Sacrifício e a resposta ao sofrimento
O que quer que digamos sobre a fraqueza e o fracasso de Admeto, e se ele aprendeu a lição, para mim isso permanece menos interessante do que o incrível ato de devoção e autossacrifício de Alceste. É inédito na maioria das histórias antigas e realizado com tanta humildade, modéstia e coragem que brilha com uma luz nas trevas do mundo antigo.
Esse mundo pagão lutou fortemente com a realidade da mortalidade e do sofrimento.
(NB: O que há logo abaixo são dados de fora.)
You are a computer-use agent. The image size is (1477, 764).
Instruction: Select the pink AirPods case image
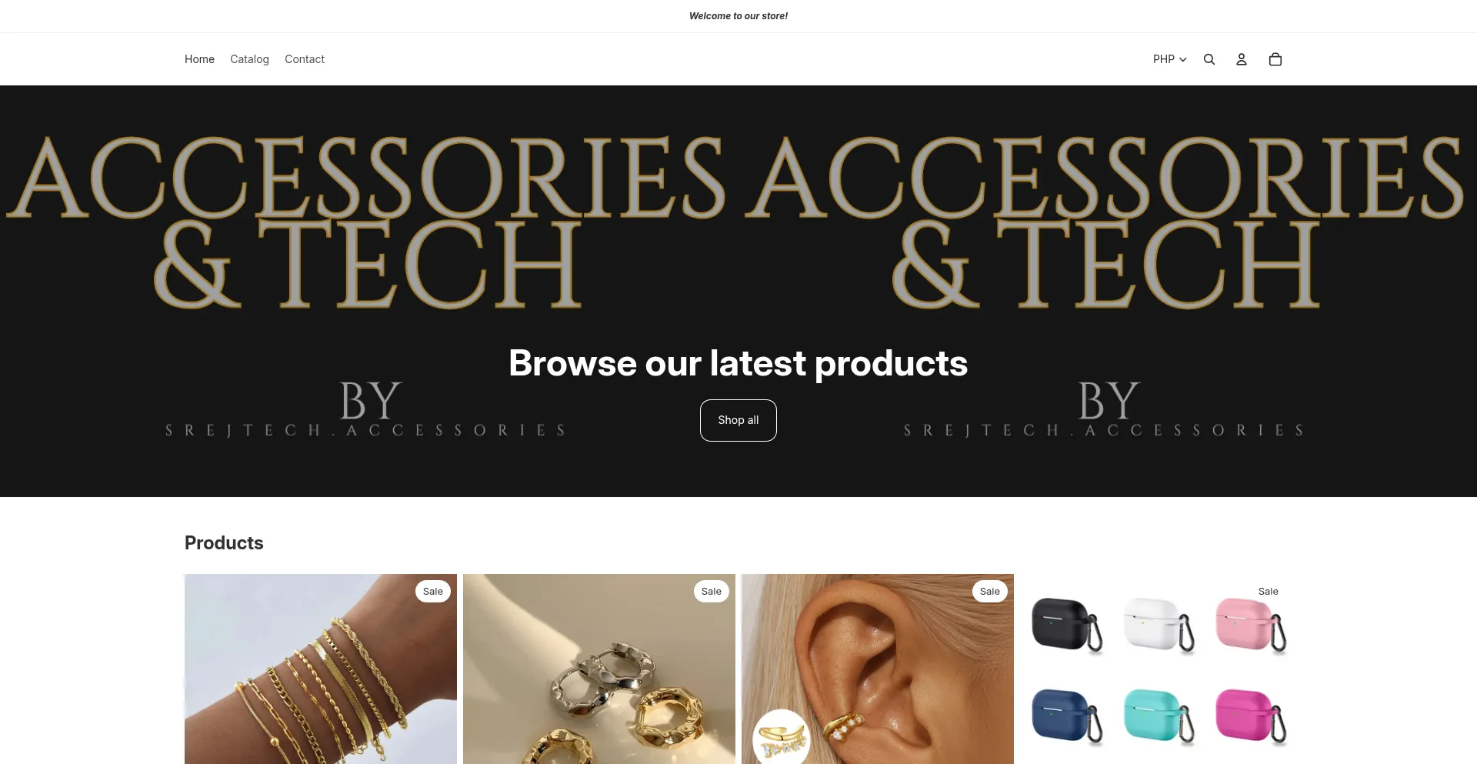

Homero escreveu substancialmente sobre guerra, morte e sofrimento, mas encontrou pouco consolo, pouca razão última para a difícil situação que é a vida humana (e a morte), além da esperança de suportá-la, como o duradouro Odisseu, e um respeito permanente pelo mistério e solenidade de tudo isso. A mitologia grega está repleta de histórias de seres humanos sofrendo como peões dos deuses, pela única razão que os deuses são mesquinhos e apaixonados. É justo dizer que a maior parte da literatura antiga é bastante sombria.
Mas o que Eurípides sugere aqui é diferente. Ele sugere que através do autautoossacrifício o sofrimento pode ser transcendido. O sofrimento pode ser o nosso destino, mas o amor é ainda mais poderoso. É o sacrifício de Alcestis pelo marido que leva ao inesperado final feliz e à derrota da morte e do sofrimento. Por outro lado, é a recusa de Admeto ao sacrifício que lhe traz a maior miséria.
A nível psicológico e espiritual, isto é verdade porque abraçar o sofrimento – embora provavelmente não o elimine – pode transformá-lo em algo significativo e gratificante. Também é verdade que o autossacrifício às vezes pode abrir as portas do impossível.